> **Task brief**: Using the records underneath, tally the lines where the word "computer" appears and please give only the count.

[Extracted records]

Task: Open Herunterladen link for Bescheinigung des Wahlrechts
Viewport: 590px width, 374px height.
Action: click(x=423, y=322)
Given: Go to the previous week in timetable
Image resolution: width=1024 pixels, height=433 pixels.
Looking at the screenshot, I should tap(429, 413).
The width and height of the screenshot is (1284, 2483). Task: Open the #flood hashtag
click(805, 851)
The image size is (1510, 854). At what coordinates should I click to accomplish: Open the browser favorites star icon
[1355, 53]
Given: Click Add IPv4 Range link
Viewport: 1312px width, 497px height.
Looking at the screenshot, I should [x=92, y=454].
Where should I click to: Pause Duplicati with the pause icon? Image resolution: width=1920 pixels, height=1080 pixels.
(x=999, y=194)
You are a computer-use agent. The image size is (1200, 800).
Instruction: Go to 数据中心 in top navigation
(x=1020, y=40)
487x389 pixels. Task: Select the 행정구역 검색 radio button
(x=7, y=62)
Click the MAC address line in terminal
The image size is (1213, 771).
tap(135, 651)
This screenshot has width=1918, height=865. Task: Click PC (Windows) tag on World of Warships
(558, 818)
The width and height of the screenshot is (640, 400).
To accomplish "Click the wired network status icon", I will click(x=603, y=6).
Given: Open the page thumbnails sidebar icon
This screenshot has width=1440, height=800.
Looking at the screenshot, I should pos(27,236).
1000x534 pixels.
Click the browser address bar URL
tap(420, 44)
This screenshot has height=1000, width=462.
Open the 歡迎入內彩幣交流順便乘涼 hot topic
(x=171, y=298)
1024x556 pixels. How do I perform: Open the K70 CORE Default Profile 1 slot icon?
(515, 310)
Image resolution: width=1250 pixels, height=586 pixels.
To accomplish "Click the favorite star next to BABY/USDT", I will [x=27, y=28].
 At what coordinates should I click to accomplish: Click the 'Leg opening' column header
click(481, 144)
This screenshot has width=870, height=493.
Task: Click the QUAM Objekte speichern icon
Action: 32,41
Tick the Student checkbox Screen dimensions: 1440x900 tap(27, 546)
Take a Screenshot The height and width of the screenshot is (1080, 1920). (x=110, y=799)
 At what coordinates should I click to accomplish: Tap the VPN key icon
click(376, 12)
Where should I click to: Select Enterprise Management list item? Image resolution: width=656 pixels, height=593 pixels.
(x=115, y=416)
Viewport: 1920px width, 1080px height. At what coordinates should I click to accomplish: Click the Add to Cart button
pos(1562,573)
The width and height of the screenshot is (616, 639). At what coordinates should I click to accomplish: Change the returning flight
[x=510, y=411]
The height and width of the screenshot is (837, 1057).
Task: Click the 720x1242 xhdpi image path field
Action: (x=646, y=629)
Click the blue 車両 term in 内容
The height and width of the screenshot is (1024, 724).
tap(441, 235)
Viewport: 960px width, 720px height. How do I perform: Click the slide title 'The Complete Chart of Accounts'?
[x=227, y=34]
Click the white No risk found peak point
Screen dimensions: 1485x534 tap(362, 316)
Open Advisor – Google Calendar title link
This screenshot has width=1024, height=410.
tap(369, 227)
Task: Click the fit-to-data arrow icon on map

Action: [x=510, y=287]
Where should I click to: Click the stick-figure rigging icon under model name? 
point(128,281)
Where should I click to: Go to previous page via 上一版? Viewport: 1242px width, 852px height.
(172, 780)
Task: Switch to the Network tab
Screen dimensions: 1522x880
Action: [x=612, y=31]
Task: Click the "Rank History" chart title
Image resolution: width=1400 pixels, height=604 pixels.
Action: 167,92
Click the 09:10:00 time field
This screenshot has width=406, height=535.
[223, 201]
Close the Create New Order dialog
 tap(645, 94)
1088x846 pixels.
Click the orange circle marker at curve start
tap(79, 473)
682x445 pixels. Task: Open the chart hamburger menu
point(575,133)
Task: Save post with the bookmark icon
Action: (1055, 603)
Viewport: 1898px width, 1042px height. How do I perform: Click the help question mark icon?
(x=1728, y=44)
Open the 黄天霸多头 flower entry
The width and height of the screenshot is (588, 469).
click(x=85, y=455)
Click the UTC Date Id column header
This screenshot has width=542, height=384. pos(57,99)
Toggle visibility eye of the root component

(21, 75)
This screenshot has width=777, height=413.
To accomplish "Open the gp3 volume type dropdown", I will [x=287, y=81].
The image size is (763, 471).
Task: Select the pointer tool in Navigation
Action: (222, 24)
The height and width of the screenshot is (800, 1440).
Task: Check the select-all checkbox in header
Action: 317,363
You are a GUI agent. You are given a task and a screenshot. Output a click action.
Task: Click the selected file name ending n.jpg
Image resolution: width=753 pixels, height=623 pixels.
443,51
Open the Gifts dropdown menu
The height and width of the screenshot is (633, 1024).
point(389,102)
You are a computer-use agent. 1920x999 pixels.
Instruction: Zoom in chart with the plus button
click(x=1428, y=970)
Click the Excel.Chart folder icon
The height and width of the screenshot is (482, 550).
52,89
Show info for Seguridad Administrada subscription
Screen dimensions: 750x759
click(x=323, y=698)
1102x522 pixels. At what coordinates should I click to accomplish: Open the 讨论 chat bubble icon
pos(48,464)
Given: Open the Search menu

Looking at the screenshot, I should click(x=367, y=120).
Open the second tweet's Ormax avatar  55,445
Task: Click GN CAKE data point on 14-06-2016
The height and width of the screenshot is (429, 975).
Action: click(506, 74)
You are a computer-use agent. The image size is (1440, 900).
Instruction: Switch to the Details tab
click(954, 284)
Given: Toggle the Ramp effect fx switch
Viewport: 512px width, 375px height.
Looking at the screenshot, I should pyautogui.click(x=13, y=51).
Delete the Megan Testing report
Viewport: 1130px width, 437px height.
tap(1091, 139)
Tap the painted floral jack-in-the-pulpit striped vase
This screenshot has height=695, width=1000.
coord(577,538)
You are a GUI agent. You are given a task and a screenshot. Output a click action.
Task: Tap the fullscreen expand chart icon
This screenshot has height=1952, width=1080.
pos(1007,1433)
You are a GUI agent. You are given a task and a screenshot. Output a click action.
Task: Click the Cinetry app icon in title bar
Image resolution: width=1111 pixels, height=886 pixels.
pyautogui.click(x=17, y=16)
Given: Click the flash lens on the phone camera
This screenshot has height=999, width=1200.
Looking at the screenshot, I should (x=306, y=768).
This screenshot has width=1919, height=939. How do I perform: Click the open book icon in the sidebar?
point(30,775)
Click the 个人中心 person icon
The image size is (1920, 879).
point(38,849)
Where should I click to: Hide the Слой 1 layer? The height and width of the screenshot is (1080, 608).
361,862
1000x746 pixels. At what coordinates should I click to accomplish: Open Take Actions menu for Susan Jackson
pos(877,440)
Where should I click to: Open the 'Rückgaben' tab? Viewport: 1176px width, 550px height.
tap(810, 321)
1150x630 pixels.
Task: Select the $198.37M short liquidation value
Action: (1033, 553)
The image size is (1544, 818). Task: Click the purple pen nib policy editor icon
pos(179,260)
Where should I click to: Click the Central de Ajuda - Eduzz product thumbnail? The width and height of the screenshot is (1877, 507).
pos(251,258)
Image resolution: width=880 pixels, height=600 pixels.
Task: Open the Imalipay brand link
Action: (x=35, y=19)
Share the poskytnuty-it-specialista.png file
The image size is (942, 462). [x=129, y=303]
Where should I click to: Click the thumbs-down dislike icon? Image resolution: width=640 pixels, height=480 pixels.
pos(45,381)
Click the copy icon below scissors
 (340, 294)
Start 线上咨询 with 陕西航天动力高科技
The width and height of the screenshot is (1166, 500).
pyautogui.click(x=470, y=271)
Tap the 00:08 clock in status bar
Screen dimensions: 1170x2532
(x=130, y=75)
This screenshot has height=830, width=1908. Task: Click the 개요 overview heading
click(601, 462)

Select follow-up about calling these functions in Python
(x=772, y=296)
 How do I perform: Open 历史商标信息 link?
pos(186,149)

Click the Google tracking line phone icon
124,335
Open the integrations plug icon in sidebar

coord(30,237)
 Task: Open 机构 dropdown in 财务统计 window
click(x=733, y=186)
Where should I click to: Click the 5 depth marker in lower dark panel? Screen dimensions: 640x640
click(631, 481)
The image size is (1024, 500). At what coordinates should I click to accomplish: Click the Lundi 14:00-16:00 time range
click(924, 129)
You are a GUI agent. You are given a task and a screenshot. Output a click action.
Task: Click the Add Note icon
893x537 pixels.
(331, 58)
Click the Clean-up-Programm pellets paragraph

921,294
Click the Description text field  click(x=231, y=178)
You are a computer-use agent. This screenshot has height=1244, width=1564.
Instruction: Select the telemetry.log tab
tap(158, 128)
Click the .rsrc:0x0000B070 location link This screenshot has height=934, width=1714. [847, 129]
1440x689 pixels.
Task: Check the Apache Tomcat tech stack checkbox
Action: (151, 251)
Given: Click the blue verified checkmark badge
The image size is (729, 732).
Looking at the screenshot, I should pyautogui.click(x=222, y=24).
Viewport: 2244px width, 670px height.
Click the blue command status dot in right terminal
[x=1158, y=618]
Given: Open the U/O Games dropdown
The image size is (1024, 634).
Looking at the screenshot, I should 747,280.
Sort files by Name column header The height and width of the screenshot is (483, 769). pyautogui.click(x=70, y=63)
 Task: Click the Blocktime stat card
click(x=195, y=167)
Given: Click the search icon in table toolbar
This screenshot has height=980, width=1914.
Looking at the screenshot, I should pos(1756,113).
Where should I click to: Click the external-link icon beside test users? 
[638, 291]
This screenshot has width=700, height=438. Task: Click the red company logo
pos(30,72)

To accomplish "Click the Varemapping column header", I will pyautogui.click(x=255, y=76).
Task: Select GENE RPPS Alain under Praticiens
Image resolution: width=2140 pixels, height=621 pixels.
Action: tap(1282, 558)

> **Answer area**: 4